Collected data entries
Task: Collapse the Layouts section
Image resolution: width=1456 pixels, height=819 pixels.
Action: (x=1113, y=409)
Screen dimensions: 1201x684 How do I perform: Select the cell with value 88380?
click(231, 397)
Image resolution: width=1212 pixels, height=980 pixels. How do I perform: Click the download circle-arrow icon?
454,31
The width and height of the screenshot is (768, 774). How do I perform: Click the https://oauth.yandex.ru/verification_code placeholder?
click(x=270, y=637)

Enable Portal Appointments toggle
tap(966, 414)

---

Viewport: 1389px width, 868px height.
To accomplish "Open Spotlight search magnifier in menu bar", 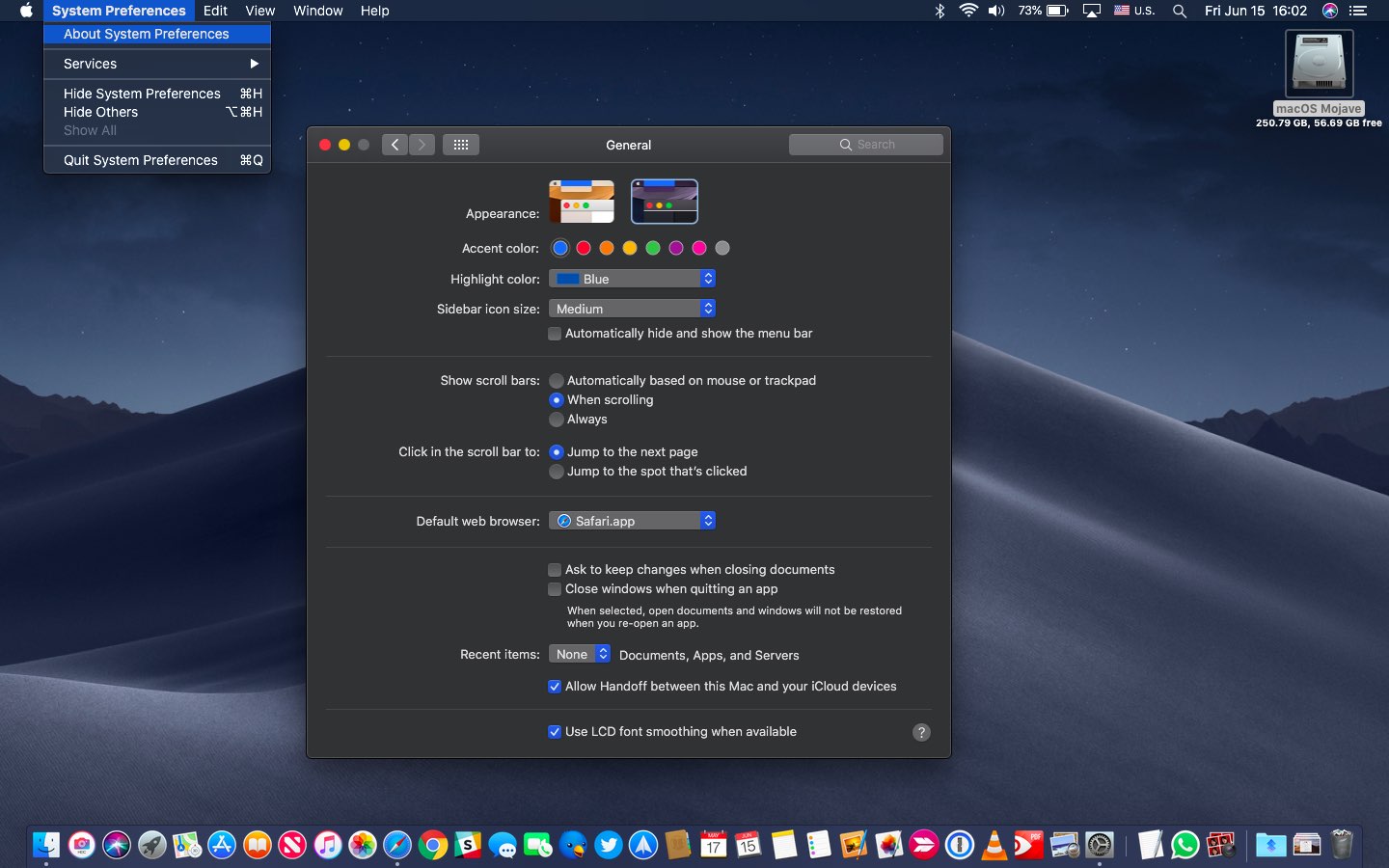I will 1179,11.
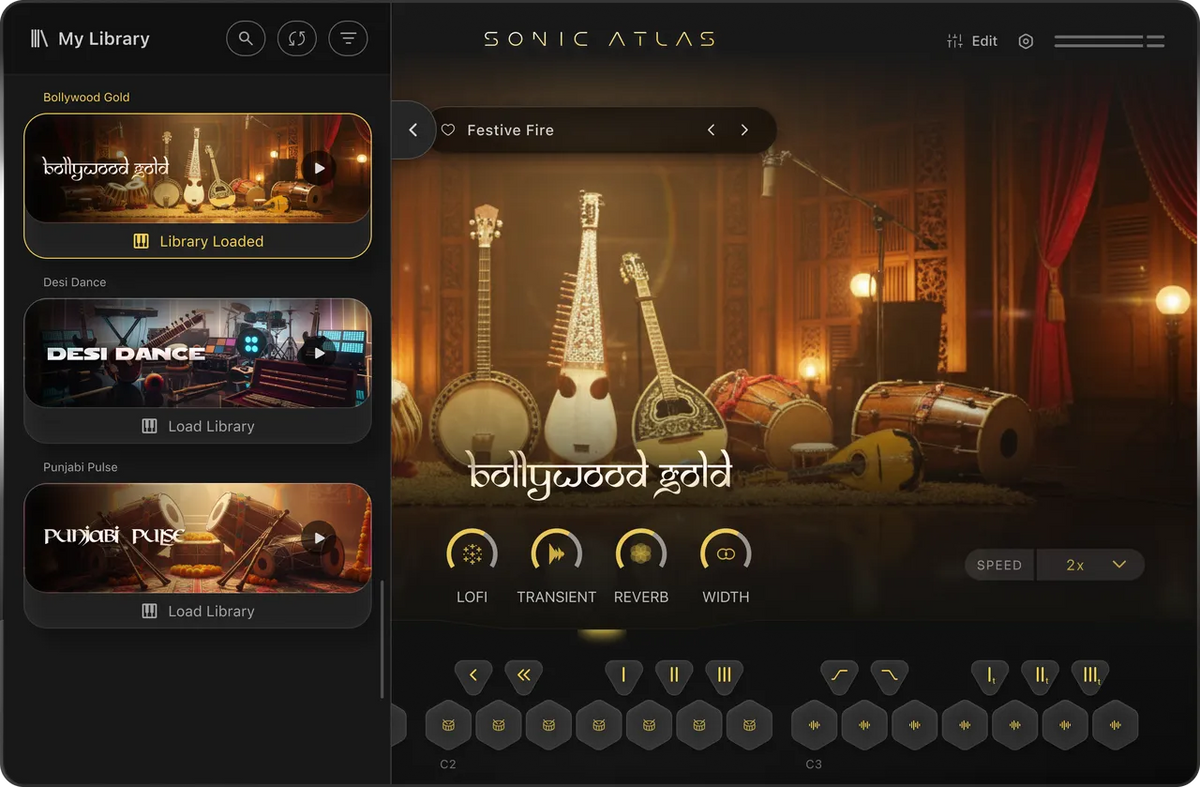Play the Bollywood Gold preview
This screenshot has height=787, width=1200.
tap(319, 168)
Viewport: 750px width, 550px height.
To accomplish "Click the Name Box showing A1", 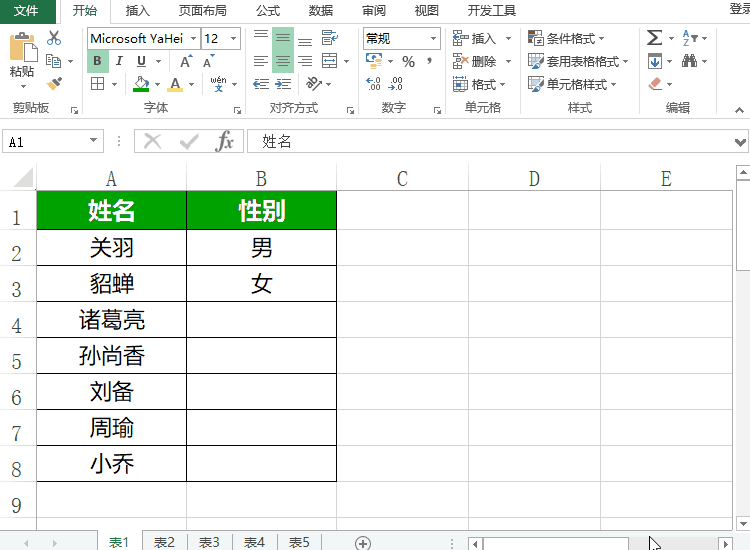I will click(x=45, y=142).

---

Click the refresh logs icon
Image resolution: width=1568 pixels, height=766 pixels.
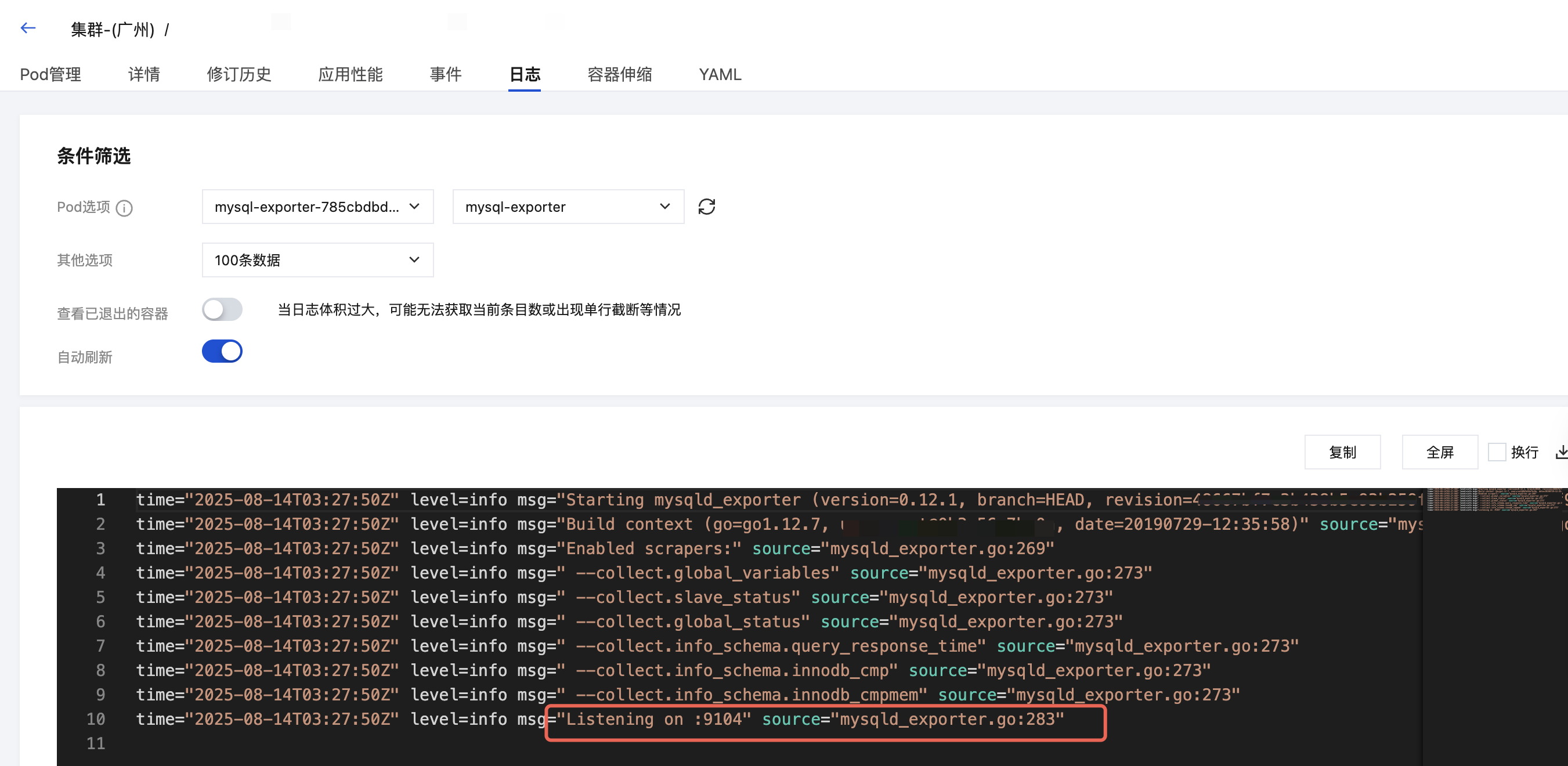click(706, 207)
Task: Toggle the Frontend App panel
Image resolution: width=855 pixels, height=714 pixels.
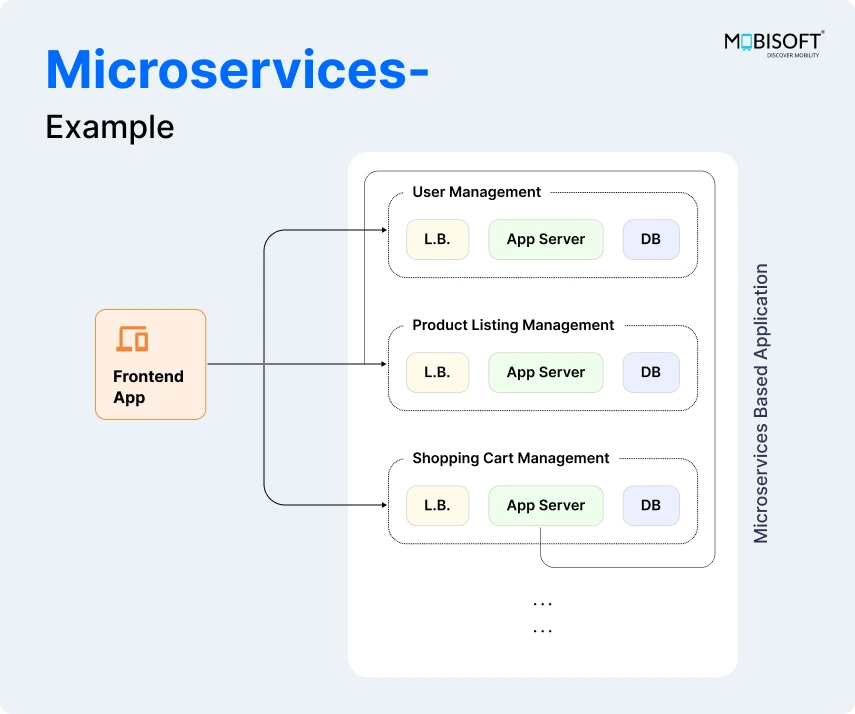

#### EXERCISE DETAILS:
Convert the listing from the line with "Task: Collapse the Layouts section" up to and including the line with "tap(966, 414)" into a two-column CSV with the headers instruction and response. Give one row per instruction, with each field in double quotes and any line breaks within a field replaced by spaces.

#### SOLVED EXERCISE:
instruction,response
"Task: Collapse the Layouts section Image resolution: width=1456 pixels, height=819 pixels.","Action: (x=1113, y=409)"
"Screen dimensions: 1201x684 How do I perform: Select the cell with value 88380?","click(231, 397)"
"Image resolution: width=1212 pixels, height=980 pixels. How do I perform: Click the download circle-arrow icon?","454,31"
"The width and height of the screenshot is (768, 774). How do I perform: Click the https://oauth.yandex.ru/verification_code placeholder?","click(x=270, y=637)"
"Enable Portal Appointments toggle","tap(966, 414)"